Second, the similarity-in-design PoUS facilitates cohort analysis of users , which can disclose the population distribution and behavior patterns of users spatially and pave the way for investigating user life cycles and value retentions. In doing so, the consensus in blockchain can be complementarily replenished besides the temporal scale from a fresh angle of spatial dimension.
Third, transaction packaging based on user similarity enables a searchable blockchain. Equipped with powerful storage and index technologies, an effective query and retrieval database based on blockchain can be realized.
Despite the above merits of PoUS, we encounter the following three challenges when fulfilling it: 1) supply-demand contradiction. In fact, the user similarity calculation will exhaust a large amount of computing and storage resources, making it impractical for a single miner to carry out the large-scale calculation. However, a fair and secure consensus mechanism calls for involvement jointly; 2) plagiarism risk. Since no explicit standard exists to measure the calculation result of user similarity, we resort to the voting mechanism to select the most qualified one. However, the transmission of the calculation result of each candidate may provoke plagiarizers who pretend to vote while copying, ruining the fairness of consensus; 3) lying risk. Despite democracy, the voting mechanism can be easily destroyed by untruthful reports since the real intentions of voters are private information that can be easily hidden. This may lead to interest-oriented liars, who grant their polls to the uncertified candidates, endangering blockchain consequently.
Our work intends to resolve the above challenges to make PoUS practically applicable. To the best of our knowledge, our paper is the first work to employ user similarity calculation as the proof of work for consensus in blockchain. As such, a general framework of PoUS is introduced, where the above challenges are addressed as follows:
To resolve the first challenge, we embrace the best-effort schema for design. Concretely, our PoUS allows miners to participate in consensus via calculating user similarity partially. That is to say, miners are only required to dedicate their resources within their capabilities. As long as the majority of miners operate honestly, large-scale user similarity calculation can be achieved.
As for the second challenge, a voting mechanism based on two-parties computation (2PC) is presented to leverage the cryptographic primitives to assure correct voting without disclosing any private information of the candidates. By doing this, the plagiarism risk can be well-repelled since the authentic calculation results of each candidate are masked, and more significantly, the accuracy of voting will not be sacrificed.
The third challenge can be well addressed through a Bayesian truth serum-based incentive mechanism. This mechanism can reward a truth-teller more than a liar, thus encouraging interest-driven voters to honestly report their real beliefs. Under this case, the lying risk can be decreased, which facilitates a democratic and secure voting mechanism accordingly.
We implement a prototype for PoUS in Python based on BlockSim111https://github.com/maher243/BlockSim, and compare its performance with PoW. Through extensive simulations, we can conclude that PoUS outperforms PoW in achieving an average TPS improvement of 24.01% and an average confirmation latency reduction of 43.64%. Besides, PoUS functions well in reflecting the spatial information of users with negligible computation time and communication cost, distinguishing it as the spatial measurer of blockchain.

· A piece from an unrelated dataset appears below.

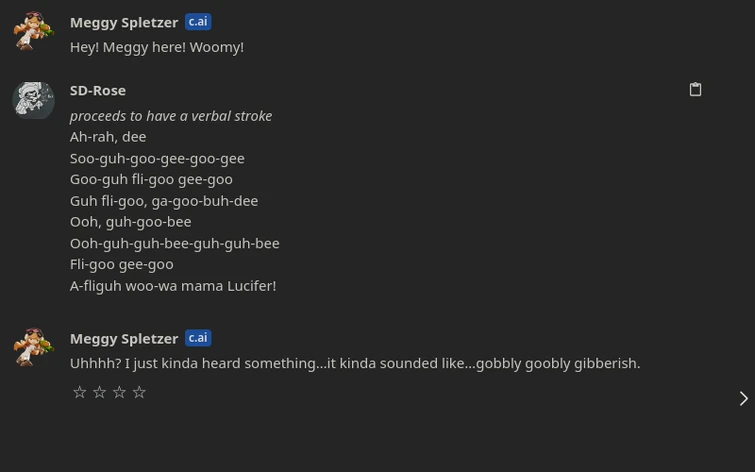Open Meggy Spletzer's name on the greeting message
Screen dimensions: 755x472
coord(124,22)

The remaining part of our paper is organized as follows. We first introduce PoUS from the top level in Section II, which proceeds sequentially from mining, voting to packing. The first stage, i.e., user similarity calculation-based mining, is detailedly described in Section III. After that, the second stage, i.e., the plagiarism- and lying-proof voting mechanism based on 2PC and Bayesian truth serum, is presented in Section IV. The third stage is demonstrated in Section V, which expresses the clustering-based packing scheme. We carry out theoretical analysis and develop a prototype in Section VI to give a thorough evaluation of PoUS. Some questions about PoUS are raised and answered in Section VII. Section VIII summarizes the related work and finally, Section IX concludes our paper.
Ii The Overview of PoUS
At a high level, PoUS involves three stages to reach consensus, which are mining, voting and packing. As shown in Fig. 1, these three stages are proceeded sequentially, with each serving for different purposes. To illustrate:
① Mining: We denote the sets of users and miners as and , where and respectively represent the number of users and miners. In the mining stage, every miner conducts user similarity calculation according to its view of current transaction data, and accordingly, obtains the user similarity matrix , in which each element represents the similarity between the row and column users and . In particular, the only way for a success-hungry miner to be nominated as the leader222By leader, we mean the one who gets the accounting right currently. is to compute its as accurately as possible, which requires extremely huge storage and computing resources. Hence, such a calculation process can be deemed as the mining period as PoW.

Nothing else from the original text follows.